Christopher Jay Browning (born March 8, 1964) is an American television and film actor, known for film work and character roles.

Career
Browning began his acting career in 1987, at age 22 or 23, with a sitcom television series. Due to his drug problems at the time, he spent several years homeless and also served time in jail. He sought treatment for his addiction in 1994. He was cast in the miniseries Hardball as Lloyd LaCombe. He was later cast in a recurring role in In the House, His first major role in a film came in 1996, in The Children of Captain Grant which was filmed in Russia. He also had a recurring role in the day-time soap, As the World Turns as David Allen. After not appearing in films and movies between 1999 and 2005 due to his rehabilitation, he made an appearance in the film, A Piece of Pie. In that same year, he was cast in his first big budget film, 3:10 to Yuma. After this he was cast in television shows such as Easy Money and the 2008 film Felon.

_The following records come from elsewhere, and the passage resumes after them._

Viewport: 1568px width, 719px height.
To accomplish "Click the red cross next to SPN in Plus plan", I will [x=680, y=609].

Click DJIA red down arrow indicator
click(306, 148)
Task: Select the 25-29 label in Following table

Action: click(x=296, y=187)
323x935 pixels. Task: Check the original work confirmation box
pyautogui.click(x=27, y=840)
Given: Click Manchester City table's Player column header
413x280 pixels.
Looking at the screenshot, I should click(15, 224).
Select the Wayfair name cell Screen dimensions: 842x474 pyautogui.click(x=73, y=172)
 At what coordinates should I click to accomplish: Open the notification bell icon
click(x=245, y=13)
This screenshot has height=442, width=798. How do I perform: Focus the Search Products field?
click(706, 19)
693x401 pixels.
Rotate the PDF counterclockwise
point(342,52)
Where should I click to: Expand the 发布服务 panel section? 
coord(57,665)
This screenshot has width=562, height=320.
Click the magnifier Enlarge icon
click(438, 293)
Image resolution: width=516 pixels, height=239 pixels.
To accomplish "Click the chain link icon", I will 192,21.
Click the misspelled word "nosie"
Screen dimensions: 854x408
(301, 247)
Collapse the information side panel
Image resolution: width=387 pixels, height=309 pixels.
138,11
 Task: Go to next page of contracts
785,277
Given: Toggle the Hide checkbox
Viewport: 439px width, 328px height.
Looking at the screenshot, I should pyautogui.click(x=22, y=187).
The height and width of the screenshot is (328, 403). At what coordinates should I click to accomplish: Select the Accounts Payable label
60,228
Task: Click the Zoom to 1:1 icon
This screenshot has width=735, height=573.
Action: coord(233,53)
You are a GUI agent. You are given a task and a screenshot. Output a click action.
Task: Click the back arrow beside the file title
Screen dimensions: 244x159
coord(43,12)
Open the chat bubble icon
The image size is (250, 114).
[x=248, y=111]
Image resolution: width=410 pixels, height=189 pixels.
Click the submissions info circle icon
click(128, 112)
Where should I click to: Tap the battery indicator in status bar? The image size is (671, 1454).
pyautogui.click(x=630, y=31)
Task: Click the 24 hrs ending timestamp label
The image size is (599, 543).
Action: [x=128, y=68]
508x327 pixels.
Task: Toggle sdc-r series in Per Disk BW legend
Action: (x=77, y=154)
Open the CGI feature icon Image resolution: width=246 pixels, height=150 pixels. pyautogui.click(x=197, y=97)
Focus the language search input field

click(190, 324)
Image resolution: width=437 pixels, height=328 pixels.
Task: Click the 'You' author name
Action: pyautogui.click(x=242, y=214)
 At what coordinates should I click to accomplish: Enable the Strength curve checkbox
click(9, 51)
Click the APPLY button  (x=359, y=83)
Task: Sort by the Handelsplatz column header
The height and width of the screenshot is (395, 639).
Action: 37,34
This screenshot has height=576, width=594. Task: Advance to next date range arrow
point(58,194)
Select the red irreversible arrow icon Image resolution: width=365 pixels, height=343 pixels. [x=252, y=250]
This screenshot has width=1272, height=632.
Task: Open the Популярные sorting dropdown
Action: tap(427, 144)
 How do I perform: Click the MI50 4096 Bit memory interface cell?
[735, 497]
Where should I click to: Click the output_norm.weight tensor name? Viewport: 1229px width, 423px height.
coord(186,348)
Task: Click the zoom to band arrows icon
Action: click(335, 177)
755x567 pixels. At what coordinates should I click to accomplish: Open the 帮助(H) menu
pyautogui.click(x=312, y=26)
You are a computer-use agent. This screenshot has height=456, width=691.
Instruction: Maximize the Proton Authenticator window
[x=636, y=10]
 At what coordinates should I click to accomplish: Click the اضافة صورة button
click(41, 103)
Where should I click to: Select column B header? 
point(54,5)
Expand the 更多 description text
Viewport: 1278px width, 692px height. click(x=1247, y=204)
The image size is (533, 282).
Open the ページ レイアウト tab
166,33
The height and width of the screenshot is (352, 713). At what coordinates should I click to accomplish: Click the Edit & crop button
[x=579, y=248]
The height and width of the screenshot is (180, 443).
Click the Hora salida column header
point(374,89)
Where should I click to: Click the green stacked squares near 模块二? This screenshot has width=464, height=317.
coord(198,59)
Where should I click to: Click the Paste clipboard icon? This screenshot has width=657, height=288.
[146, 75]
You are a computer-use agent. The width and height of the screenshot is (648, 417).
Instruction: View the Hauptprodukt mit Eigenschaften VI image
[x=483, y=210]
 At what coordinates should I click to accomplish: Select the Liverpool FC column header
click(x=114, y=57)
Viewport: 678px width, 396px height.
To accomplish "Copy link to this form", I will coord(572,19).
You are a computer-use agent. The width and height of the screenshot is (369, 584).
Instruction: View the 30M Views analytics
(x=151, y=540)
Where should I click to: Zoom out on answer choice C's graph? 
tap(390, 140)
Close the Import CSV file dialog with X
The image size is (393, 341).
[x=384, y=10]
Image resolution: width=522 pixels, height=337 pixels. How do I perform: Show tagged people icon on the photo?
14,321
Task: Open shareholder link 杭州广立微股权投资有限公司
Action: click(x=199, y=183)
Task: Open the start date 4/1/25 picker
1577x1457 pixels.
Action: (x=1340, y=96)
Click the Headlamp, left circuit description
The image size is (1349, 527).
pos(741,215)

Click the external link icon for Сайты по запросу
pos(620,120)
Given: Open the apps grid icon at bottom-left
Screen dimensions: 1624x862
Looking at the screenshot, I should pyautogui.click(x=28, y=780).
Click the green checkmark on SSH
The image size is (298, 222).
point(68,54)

In mid-2008, he was cast in the Terminator reboot, Terminator Salvation as "Morrison". He also had roles in movies such as Let Me In, Cowboys & Aliens, The Last Stand, The Book of Eli, and Wild Card.

He plays Aryan Brotherhood member "Redwood" in the prison movie Shot Caller, directed by Ric Roman Waugh.

Brownings's television work includes season three of Ray Donavan. He also appeared in episodes of HBO's Westworld, Marvel's Agent Carter, Supergirl, Major Crimes, CSI, Graceland, Castle, Bones, The Bridge, three episodes of From Dusk Till Dawn, and as the character "Gogo" in the fifth season of Sons of Anarchy.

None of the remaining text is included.